▶ Trecho da fonte:
Exclusivo: o “acordo gratuito” entre Nuzman, Eduardo Paes e uma empresa privada que valeu R$ 200 milhões e 23 contratos
Foi um negócio da China. Ou do Brasil. Mais ainda: do Brasil Olímpico, que reinventou e redimensionou todo e qualquer conceito de “negócio da China”. Para alguns.
No dia 11 de maio de 2016, Eduardo Paes entregou o Pavilhão 6 do Riocentro, palco do boxe nas Olimpíadas e do vôlei sentado na Paraolimpíadas. Com pompa. Ao lado de Carlos Arthur Nuzman e Arthur Repsold, sócio e mandatário da GL Events no Brasil. (na foto acima, Paes, Nuzman e o empresário no dia da entrega do pavilhão).
A pompa seguiu no discurso do então prefeito do Rio. Anunciou o verdadeiro negócio da China. Ou do Brasil olímpico. Uma permuta com custo zero para o contribuinte, para a prefeitura e para o Comitê Rio-2016. Pelo acordo, a GL Events financiou a construção do Pavilhão 6 e outras obras no Riocentro que visavam as Olimpíadas. Em troca, o município renovou a concessão que a empresa detém do Riocentro e da Arena da Barra por mais 30 anos. Vale resgatar algumas palavras do alcaide, que lá no meio ressalta que “provamos mais uma vez que dá para fazer Olimpíadas sem pegar o dinheiro que as pessoas pagam de impostos”.
“Não custa lembrar que isso aqui seria obrigação do Comitê Rio 2016, seria uma arena provisória e serviria somente para os Jogos Olímpicos. A prefeitura buscou recursos privados e legado permanente para a cidade. Fizemos esse acordo com a GL Events que tem a concessão do Riocentro e da Arena da Barra. Renovamos a concessão da Arena da Barra, e eles vão arcar com custos. Vai entrar ringue de boxe ainda e arquibancadas temporárias. Provamos mais uma vez que dá para fazer Olimpíadas sem pegar o dinheiro que as pessoas pagam de impostos e levantar uma arena para colocar para as pessoas lutarem boxe. Temos que usar o serviço público para o que é fundamental. Não licitamos porque esse espaço já era concedido para a GL Events há mais de uma década”, disse (globoesporte.com, 11/5/2016).
Eduardo Paes seguiu exaltando o grande negócio onde a empresa assume o custo de milhões de obras no Riocentro em troca apenas da renovação da concessão.
“Além dos R$ 51 milhões na construção do pavilhão 6, a GL também assumiu outras obras no Riocentro, no valor de R$ 12 milhões, e na Arena Olímpica, de R$ 10 milhões. No primeiro constam intervenções nos três pavilhões, como reformas na iluminação, no sistema de incêndio, melhoria na acústica e implantação de esgoto subterrâneo na área externa. No segundo estão previstas uma nova rampa de acesso, repintura externa, adequação nas instalações elétricas e na estação de energia, revisão no sistema de exaustão da subestação elétrica e nova iluminação”.

▶ Tarefas:
a – Segundo a reportagem sobre o acordo do Riocentro, por que a prefeitura não fez licitação para o acordo com a GL Events? Responda em até três frases.
b – Transcreva fielmente o trecho da reportagem sobre o acordo do Riocentro que começa em “No dia 11 de” e termina em “entrega do pavilhão).”.

▶ Material:
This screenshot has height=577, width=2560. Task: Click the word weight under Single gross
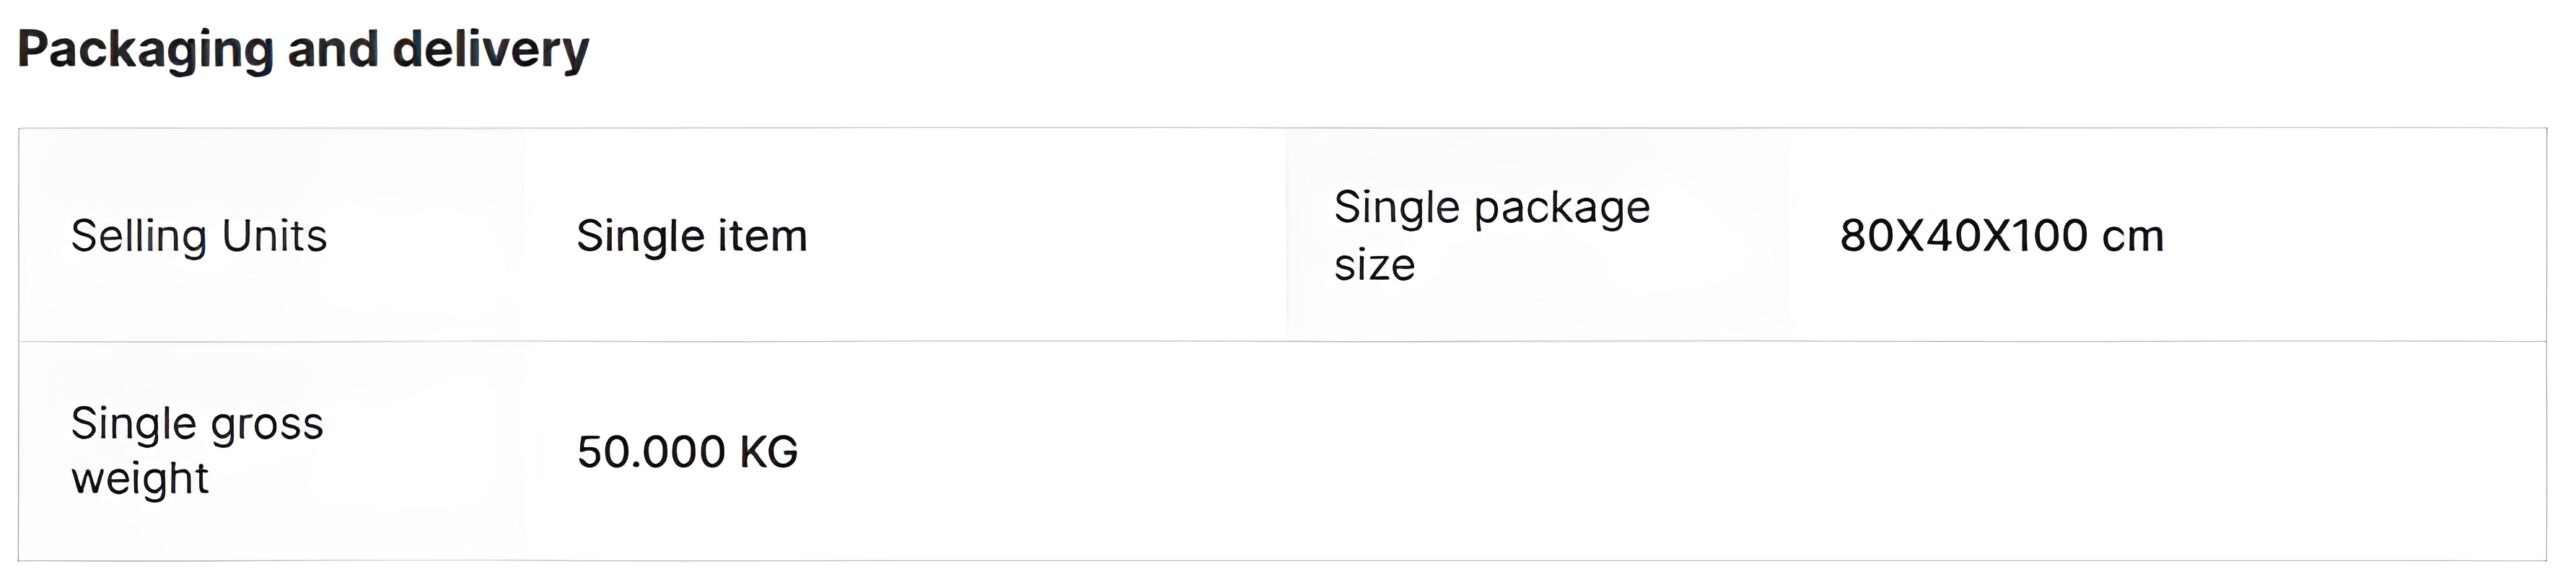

▶ Tarefas resolvidas:
a – Segundo Eduardo Paes, a prefeitura não fez licitação porque o espaço já estava concedido à GL Events havia mais de uma década.

b –
No dia 11 de maio de 2016, Eduardo Paes entregou o Pavilhão 6 do Riocentro, palco do boxe nas Olimpíadas e do vôlei sentado na Paraolimpíadas. Com pompa. Ao lado de Carlos Arthur Nuzman e Arthur Repsold, sócio e mandatário da GL Events no Brasil. (na foto acima, Paes, Nuzman e o empresário no dia da entrega do pavilhão).